▶ **Work instructions**:
Update the records starting at the line containing "Click the network connections status icon" and ending at the end of the records by replacing "gear" with "cog". Return those lines with nothing else changed.

[Stored entries]
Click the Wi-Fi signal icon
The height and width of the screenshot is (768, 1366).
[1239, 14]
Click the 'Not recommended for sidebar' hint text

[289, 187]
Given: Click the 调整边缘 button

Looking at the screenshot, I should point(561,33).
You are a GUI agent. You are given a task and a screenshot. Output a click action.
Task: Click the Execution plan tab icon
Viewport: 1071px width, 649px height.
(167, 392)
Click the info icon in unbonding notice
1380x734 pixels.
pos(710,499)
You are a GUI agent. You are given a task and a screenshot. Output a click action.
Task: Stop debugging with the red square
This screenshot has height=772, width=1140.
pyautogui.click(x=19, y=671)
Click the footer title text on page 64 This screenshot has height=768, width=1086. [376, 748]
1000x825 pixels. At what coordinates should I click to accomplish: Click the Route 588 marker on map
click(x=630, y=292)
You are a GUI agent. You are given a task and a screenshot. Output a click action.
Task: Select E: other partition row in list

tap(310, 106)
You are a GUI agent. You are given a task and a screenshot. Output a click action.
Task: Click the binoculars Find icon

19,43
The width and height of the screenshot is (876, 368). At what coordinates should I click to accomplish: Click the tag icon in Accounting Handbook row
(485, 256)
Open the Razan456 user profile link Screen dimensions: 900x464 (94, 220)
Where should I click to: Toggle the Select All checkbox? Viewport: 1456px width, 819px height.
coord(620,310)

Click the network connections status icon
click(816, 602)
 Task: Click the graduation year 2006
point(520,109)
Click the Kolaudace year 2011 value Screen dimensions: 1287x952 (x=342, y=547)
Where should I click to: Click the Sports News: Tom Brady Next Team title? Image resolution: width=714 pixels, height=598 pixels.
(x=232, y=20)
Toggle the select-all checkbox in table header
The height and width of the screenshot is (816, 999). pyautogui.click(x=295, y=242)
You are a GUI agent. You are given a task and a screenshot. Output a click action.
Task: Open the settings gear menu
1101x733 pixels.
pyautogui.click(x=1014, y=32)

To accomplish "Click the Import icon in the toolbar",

▶ **Response to the exercise**:
Click the network connections status icon
click(816, 602)
 Task: Click the graduation year 2006
point(520,109)
Click the Kolaudace year 2011 value Screen dimensions: 1287x952 (x=342, y=547)
Where should I click to: Click the Sports News: Tom Brady Next Team title? Image resolution: width=714 pixels, height=598 pixels.
(x=232, y=20)
Toggle the select-all checkbox in table header
The height and width of the screenshot is (816, 999). pyautogui.click(x=295, y=242)
You are a GUI agent. You are given a task and a screenshot. Output a click action.
Task: Open the settings cog menu
1101x733 pixels.
pyautogui.click(x=1014, y=32)

To accomplish "Click the Import icon in the toolbar",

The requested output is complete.